Troubleshoot and repair job failures

Suppose that you’ve been notified (for example through an email notification, a monitoring solution, or in the Databricks Jobs UI) that a task has failed in a run of your Databricks job. The steps in this article provide guidance to help you identify why the job run failed, suggestions to fix the issues that you find, and how to repair failed job runs.

Identify the cause of failure

To find the failed task in the Databricks Jobs UI:

  1. Click Jobs Icon Jobs in the sidebar.

  2. In the Name column, click a job name. The Runs tab shows active runs and completed runs, including any unsuccessful runs.

  3. To switch to a matrix view, click Matrix. The matrix view shows a history of runs for the job, including successful and failed runs for each job task. Using the matrix view, you can quickly identify the task failures for your job run.

    Matrix view of job runs
  4. Hover over a failed task to see associated metadata. This metadata includes the start and end dates, status, duration cluster details, and, in some cases, an error message.

  5. To help identify the cause of the failure, click the failed task. The Task run details page appears, displaying the output, error message, and associated metadata for the task.

Fix the cause of failure

Your task might have failed for a number of reasons, for example, a data quality issue, a misconfiguration, or not enough compute resources. The following are suggested steps to fix some common causes of task failures:

  • If the failure is related to the task configuration, click Edit task. The task configuration opens in a new tab. Update the task configuration as required and click Save task.

  • If the issue is related to cluster resources, for example, insufficient instances, there are several options:

    • If your job is configured to use a job cluster, consider using a shared all-purpose cluster.

    • Change the cluster configuration. Click Edit task. In the Job details panel, under Compute, click Configure to configure the cluster. You can change the number of workers, the instance types, or other cluster configuration options. You can also click Swap to switch to another available cluster. To ensure you’re making optimal use of available resources, review best practices for cluster configuration.

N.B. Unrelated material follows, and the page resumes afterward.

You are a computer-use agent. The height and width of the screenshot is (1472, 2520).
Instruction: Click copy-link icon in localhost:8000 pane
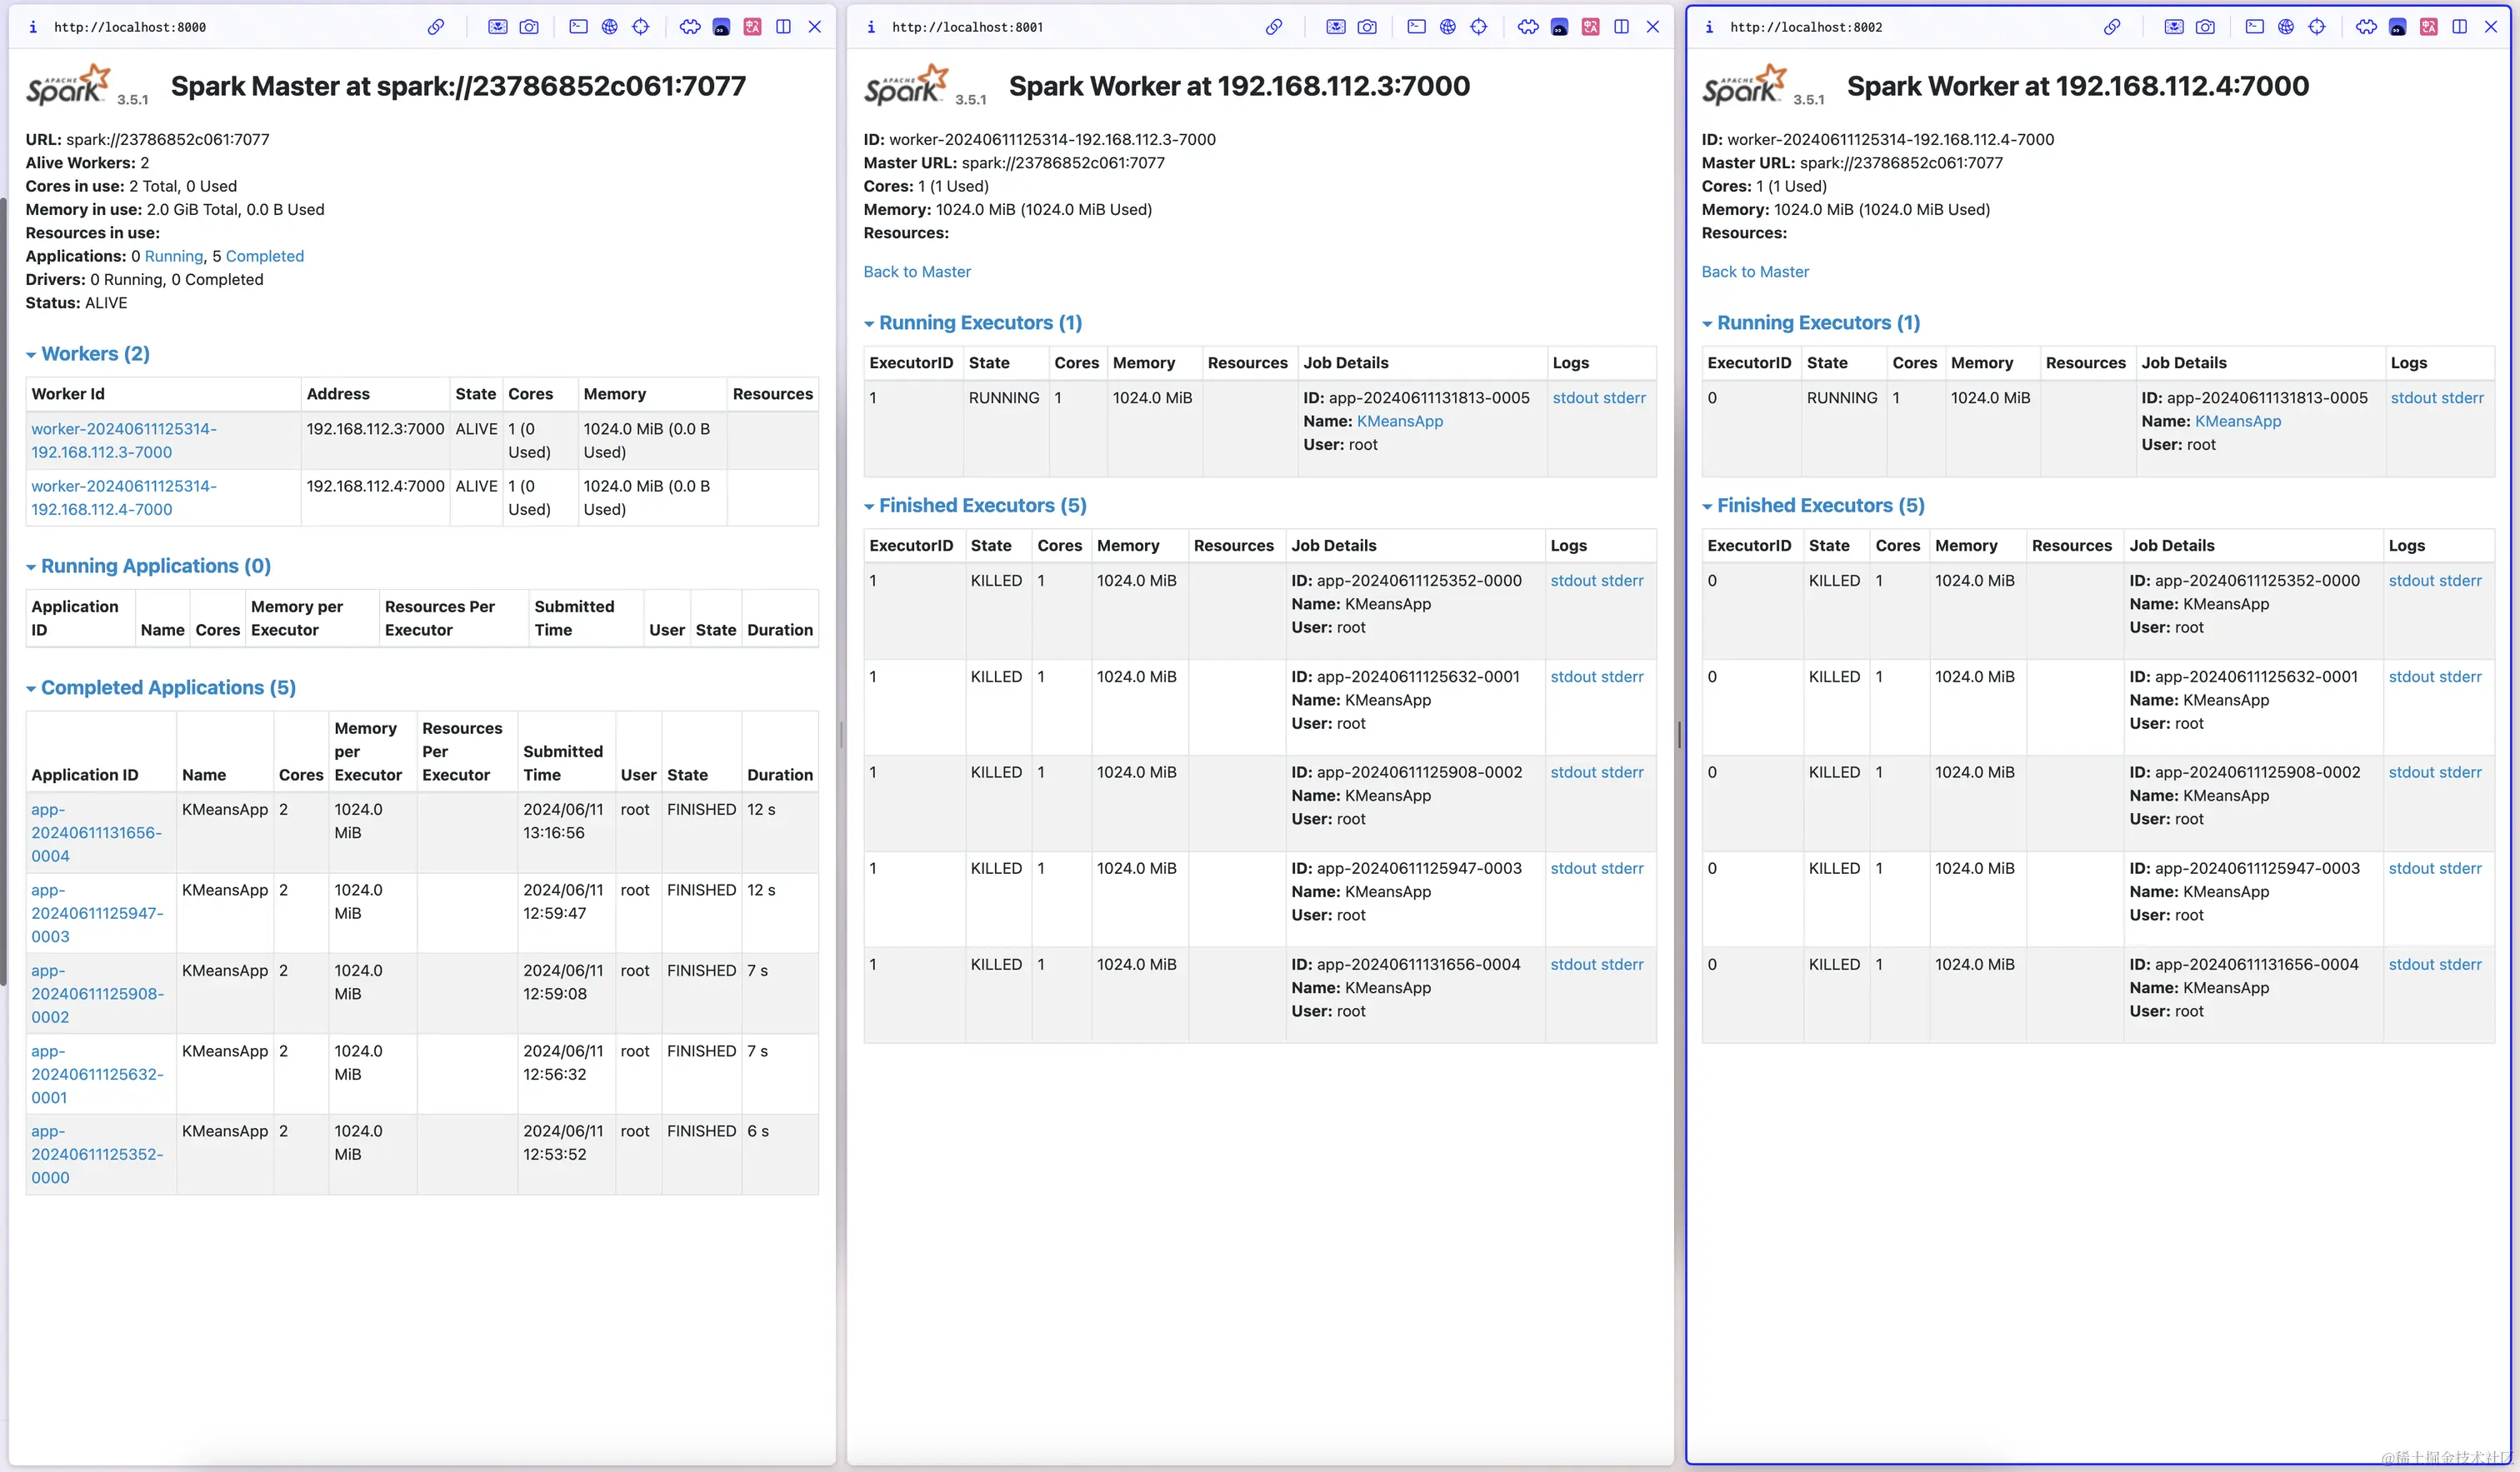click(436, 27)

    • If necessary, ask an administrator to increase resource quotas in the cloud account and region where your workspace is deployed.

  • If the failure is caused by exceeding the maximum concurrent runs, either:

    • Wait for other runs to complete.

    • Click Edit task. In the Job details panel, click Edit concurrent runs, enter a new value for Maximum concurrent runs, and click Confirm.

In some cases, the cause of a failure may be upstream from your job, for example, an external data source is unavailable. You can still take advantage of the repair run feature covered in the next section after the external issue is resolved.

Re-run failed and skipped tasks

The repair and rerun feature in Databricks Jobs allows you to re-run failed tasks and any downstream tasks that were skipped. After fixing the cause of the failure, you can repair the run with the following steps:

  1. Click the link for the unsuccessful run in the Start time column of the Completed Runs (past 60 days) table or click the failed task in the matrix view. The Job run details page appears.

  2. Click Repair run. The Repair job run dialog appears, listing all unsuccessful tasks and any dependent tasks that will be re-run.

  3. To add or edit parameters for the tasks to repair, enter the parameters in the Repair job run dialog. Parameters you enter in the Repair job run dialog override existing values. On subsequent repair runs, you can return a parameter to its original value by clearing the key and value in the Repair job run dialog.

  4. Click Repair run in the Repair job run dialog.

  5. After the repair run finishes, the matrix view is updated with a new column for the repaired run. Any failed tasks that were red should now be green, indicating a successful run for your entire job.